Crudely packaged in a simple white sleeve with a sticker unceremoniously announcing the voodoo hiding within, The Magick Fire Music is further adorned with duct tape along the length of the opening, in an almost implied attempt to keep the goods securely locked in using the most resourceful means possible. Resourcefulness is at the core of JOMF, but in a different sort of manner than the usual making-do with the few implements readily available. JOMF are made up of 12 musicians running amok over various guitars, saxophones, Jews harps, turntables, banjos and pump organs... to give just a mere cross-section of their arsenal. But JOMF never clutter the air with sonic goo just because they can; they use subtle interplay to dictate the mood and the direction, with feet planted in both camps of 60's jazz and Folkways regional music... American and Americana. The Magick Fire Music slowly oozes with an immersion of those predominant perspectives, but setting this double platter apart is the effortless cross-pollinating with other textures under a languid liquidity of movement. Resourcefully dipping into a variety of spices with an eye on equal dispersion, the degree of restraint for the greater meal plan serves up a fabulously complex yet accommodating dish the whole commune can dine on.
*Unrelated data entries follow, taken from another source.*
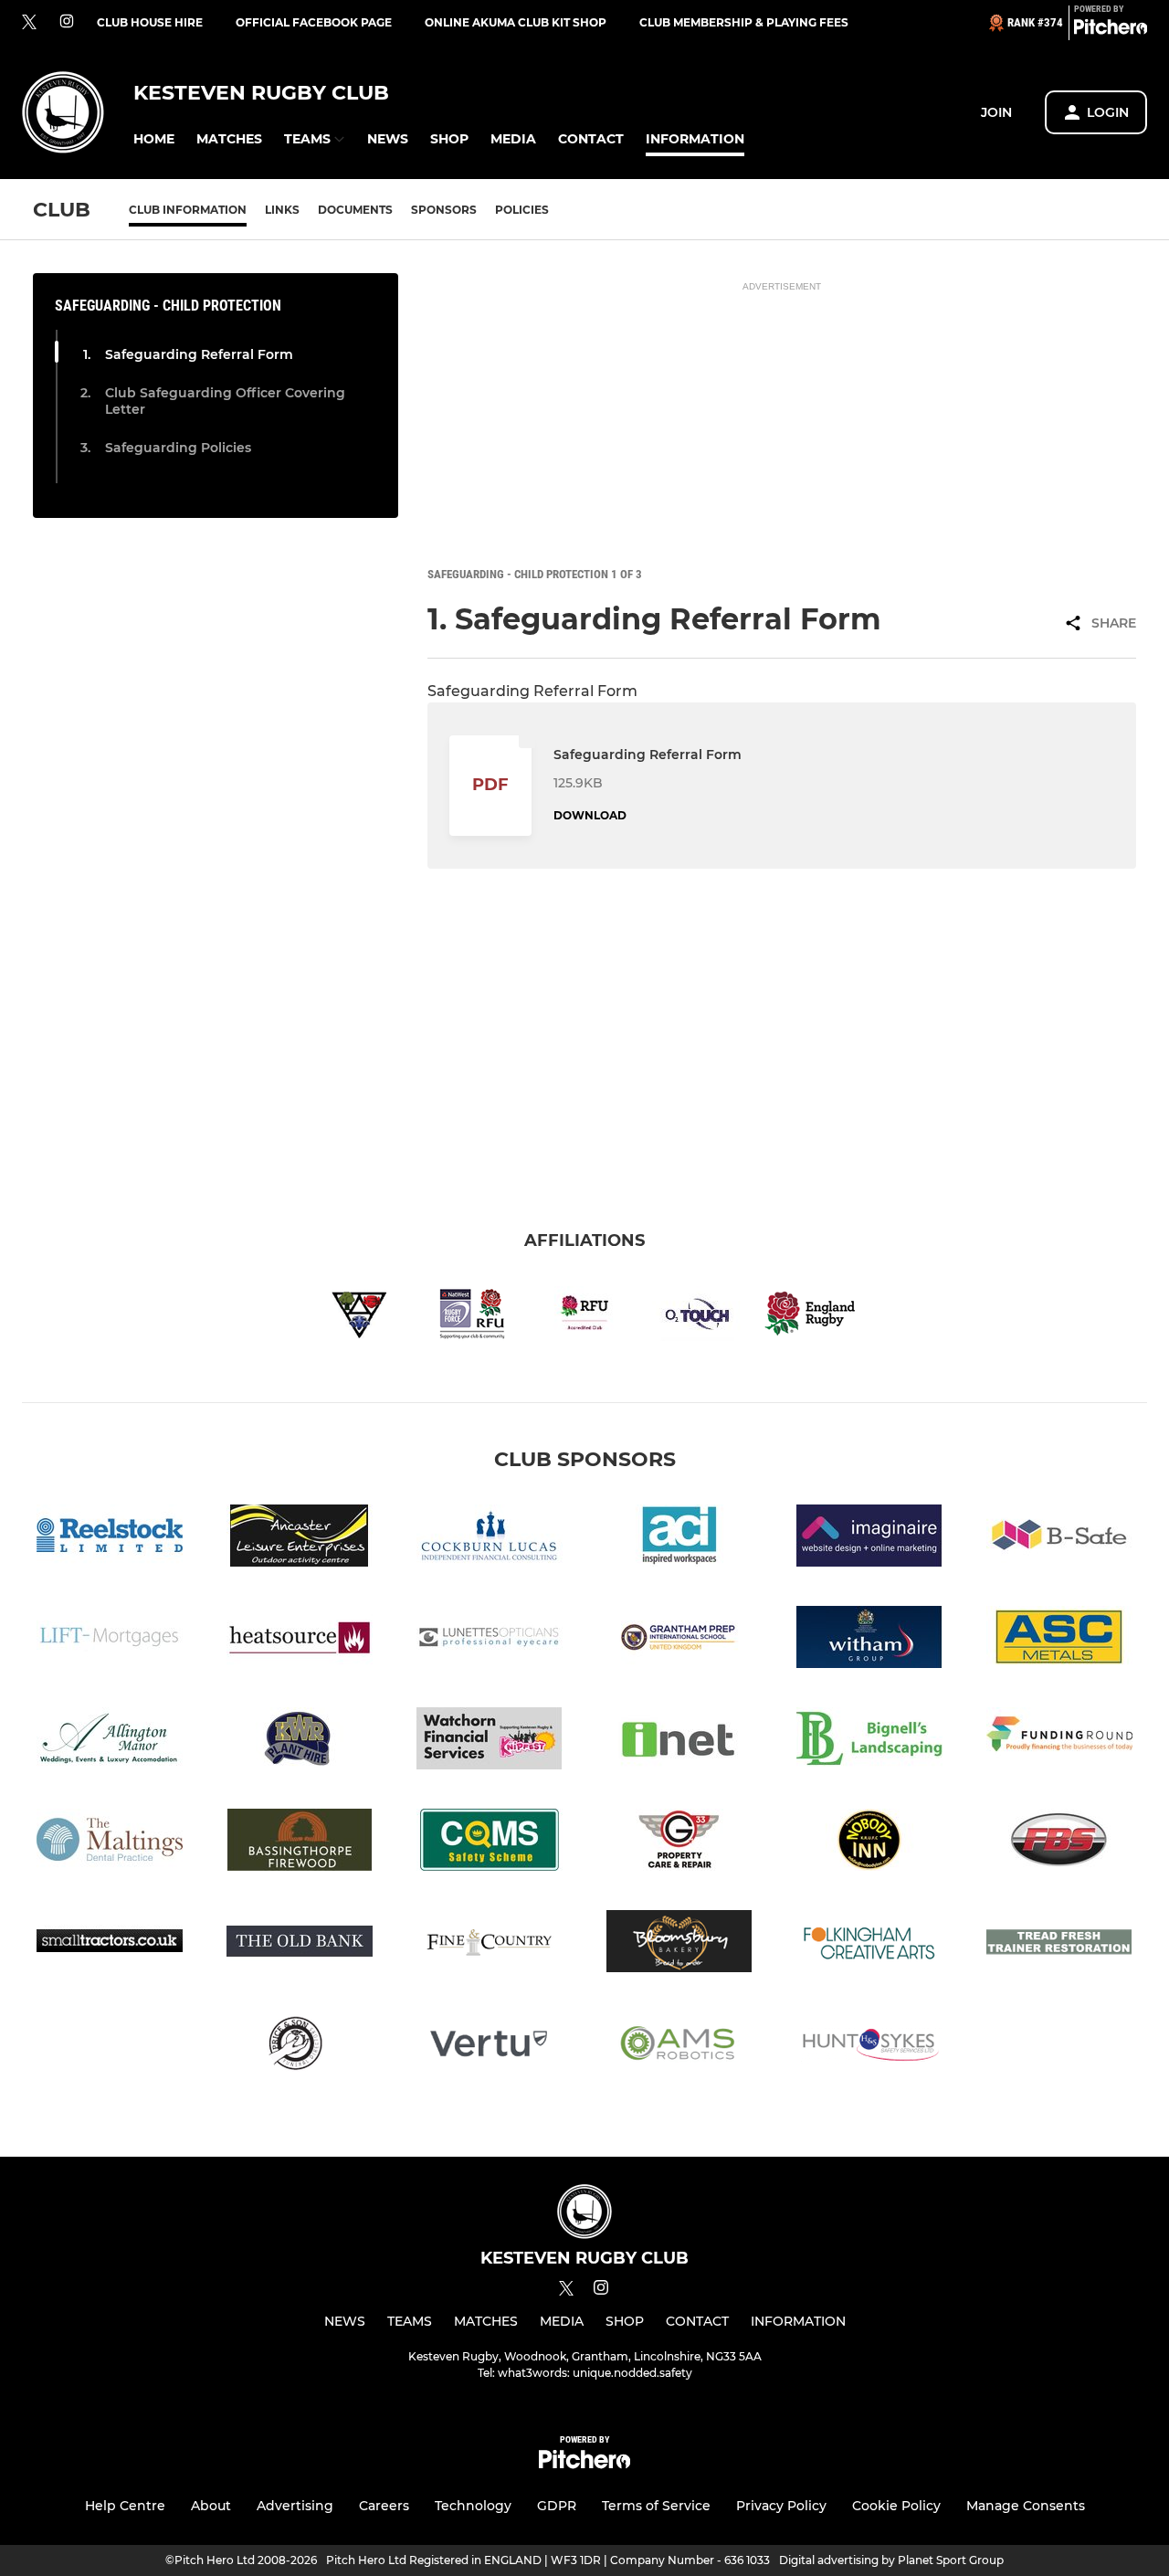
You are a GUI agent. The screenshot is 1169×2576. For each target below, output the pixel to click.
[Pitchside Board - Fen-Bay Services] (1059, 1843)
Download (590, 815)
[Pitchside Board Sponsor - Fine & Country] (489, 1944)
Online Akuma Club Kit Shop (515, 22)
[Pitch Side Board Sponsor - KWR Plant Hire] (299, 1741)
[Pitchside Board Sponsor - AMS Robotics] (679, 2045)
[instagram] (66, 22)
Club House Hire (150, 22)
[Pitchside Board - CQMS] (489, 1843)
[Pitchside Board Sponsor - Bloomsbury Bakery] (679, 1944)
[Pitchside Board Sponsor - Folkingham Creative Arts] (869, 1944)
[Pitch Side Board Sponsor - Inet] (679, 1741)
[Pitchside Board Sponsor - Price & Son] (299, 2045)
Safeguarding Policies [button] (178, 447)
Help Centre (125, 2505)
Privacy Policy (781, 2505)
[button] (153, 139)
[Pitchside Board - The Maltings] (110, 1843)
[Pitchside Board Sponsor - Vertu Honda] (489, 2045)
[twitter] (29, 23)
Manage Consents (1025, 2505)
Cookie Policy (896, 2505)
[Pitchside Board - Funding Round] (1059, 1741)
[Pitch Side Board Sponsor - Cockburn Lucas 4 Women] (489, 1538)
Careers (384, 2505)
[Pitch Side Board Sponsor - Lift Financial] (110, 1640)
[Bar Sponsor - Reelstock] (110, 1538)
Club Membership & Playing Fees (743, 22)
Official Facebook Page (314, 22)
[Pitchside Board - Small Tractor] (110, 1944)
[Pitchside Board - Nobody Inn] (869, 1843)
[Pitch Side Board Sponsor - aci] (679, 1538)
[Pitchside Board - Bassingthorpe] (299, 1843)
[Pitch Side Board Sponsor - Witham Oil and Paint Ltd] (869, 1640)
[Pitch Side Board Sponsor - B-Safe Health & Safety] (1059, 1538)
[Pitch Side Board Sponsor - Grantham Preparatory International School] (679, 1640)
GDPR (556, 2505)
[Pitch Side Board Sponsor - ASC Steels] (1059, 1640)
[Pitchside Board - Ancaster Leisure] (299, 1538)
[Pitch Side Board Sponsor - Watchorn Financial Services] (489, 1741)
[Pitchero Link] (1110, 30)
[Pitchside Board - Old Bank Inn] (299, 1944)
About (211, 2505)
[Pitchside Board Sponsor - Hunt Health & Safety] (869, 2045)
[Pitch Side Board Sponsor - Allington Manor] (110, 1741)
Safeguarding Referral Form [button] (199, 354)
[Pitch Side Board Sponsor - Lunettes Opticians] (489, 1640)
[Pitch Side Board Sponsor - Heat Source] (299, 1640)
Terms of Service (656, 2505)
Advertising (295, 2505)
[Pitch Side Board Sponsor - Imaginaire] (869, 1538)
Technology (473, 2505)
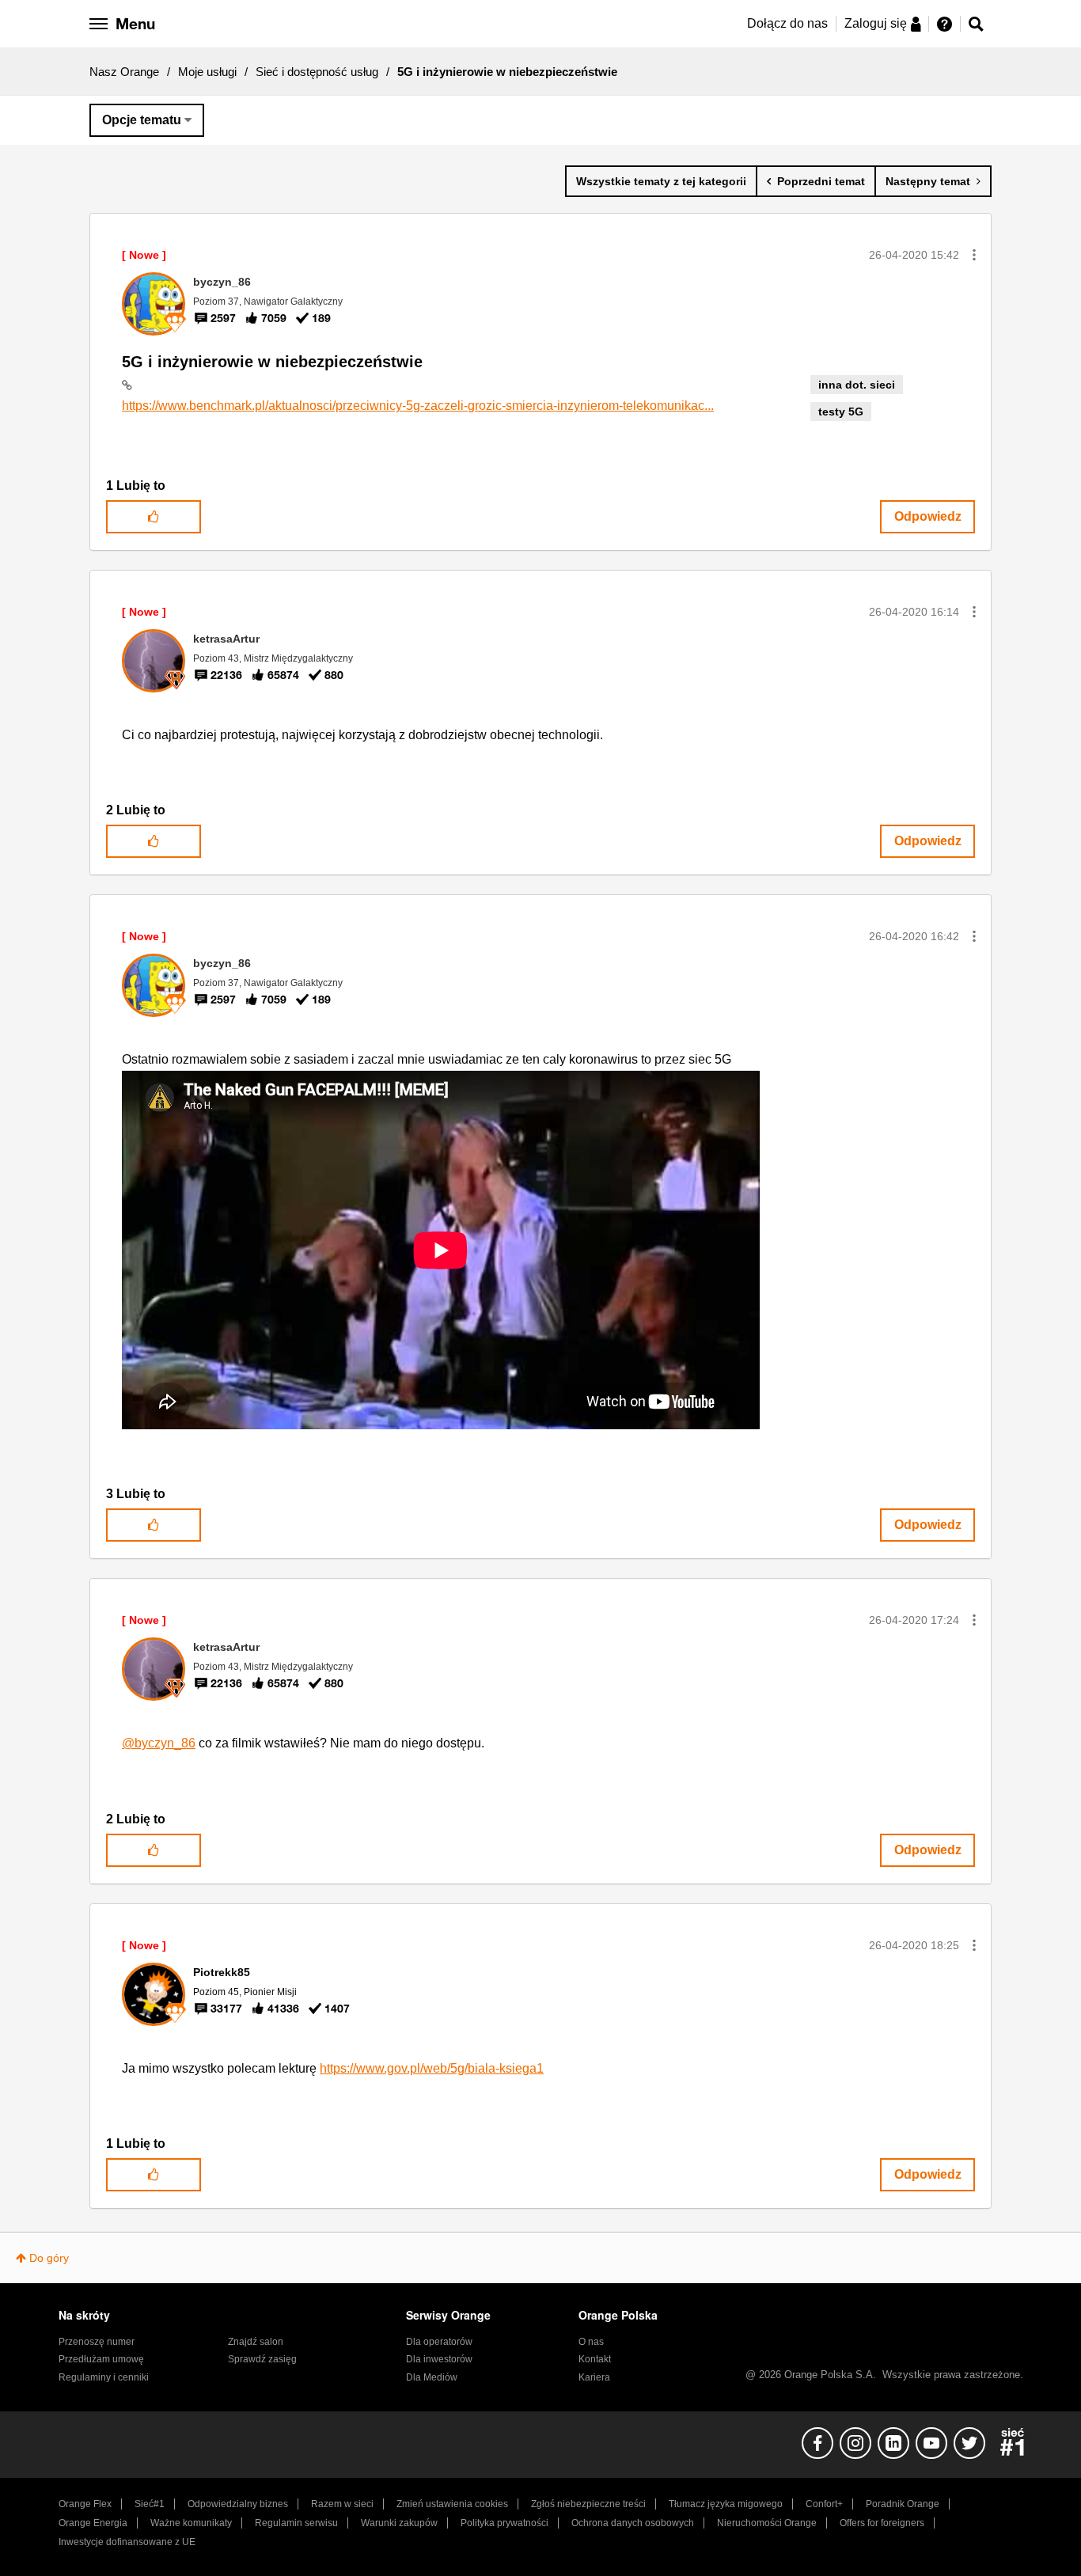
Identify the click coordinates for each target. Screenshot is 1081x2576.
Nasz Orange (124, 71)
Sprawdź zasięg (262, 2359)
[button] (974, 254)
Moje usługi (207, 71)
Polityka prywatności (504, 2523)
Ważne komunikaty (191, 2523)
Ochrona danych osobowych (632, 2523)
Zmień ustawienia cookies (452, 2504)
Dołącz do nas (787, 23)
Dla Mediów (431, 2377)
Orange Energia (93, 2523)
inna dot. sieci (856, 384)
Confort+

Side 1 hits some oddly psychedelic grooves in which some of the more peripheral displays of the JOMF sound find a nice lock. "Extension" saunters into the ether with a minimal drum machine pulse padding some interweaving field recordings and hushed vocal samples, only to find some Papa M-type guitar melancholy to set the wind steadily beneath the sails; "Bone Saw" finds a Jew's harp twanging across a quietly plodding rhythm, filtering in some turntable scratching from the room next door. Side 2 hits a majestic and cinematic soundwash with some high-lonesome guitar caressing. "The Cage" swoons with placid Southwestern desert guitar riffs, as if Giant Sand entered the Roadhouse in Twin Peaks and picked up the late night second set for the evening. It's magnificently beautiful. "2nd Ave 2 AM" keeps near the moody pace but in a loose and fractured structure, like early ESP-Records icons The Godz and Holy Modal Rounders taking codeine, summoning Ayler once or twice, and lifting phrases from The Good, The Bad, and The Ugly. Building it all into a shimmering crescendo keeps the brain chemicals flowing nicely. Over the course of sides 3 & 4, JOMF clock in with some more glacially building psychedelic improvisations ("Jugband 2000," "Lost Stone"), but hit some nice winsome structure with more David Pajo-esque guitar based songs like "Quaker" and "Black Squirrels"--the latter degenerating into some good old rock feedback meltdown. By the end you realize you've hit multiple points along the music map, and you may have been able to chart your travels if the map hadn't been discarded at the last truckstop. But that's part of hitting the road with Jackie-O Motherfucker. The serene vistas and barren landscape viewed through The Magick Fire Music's lens is a vibrant journey along remote old highways, instinct leading the way. Get them while you can; The Magick Fire Music is a limited pressing of 400.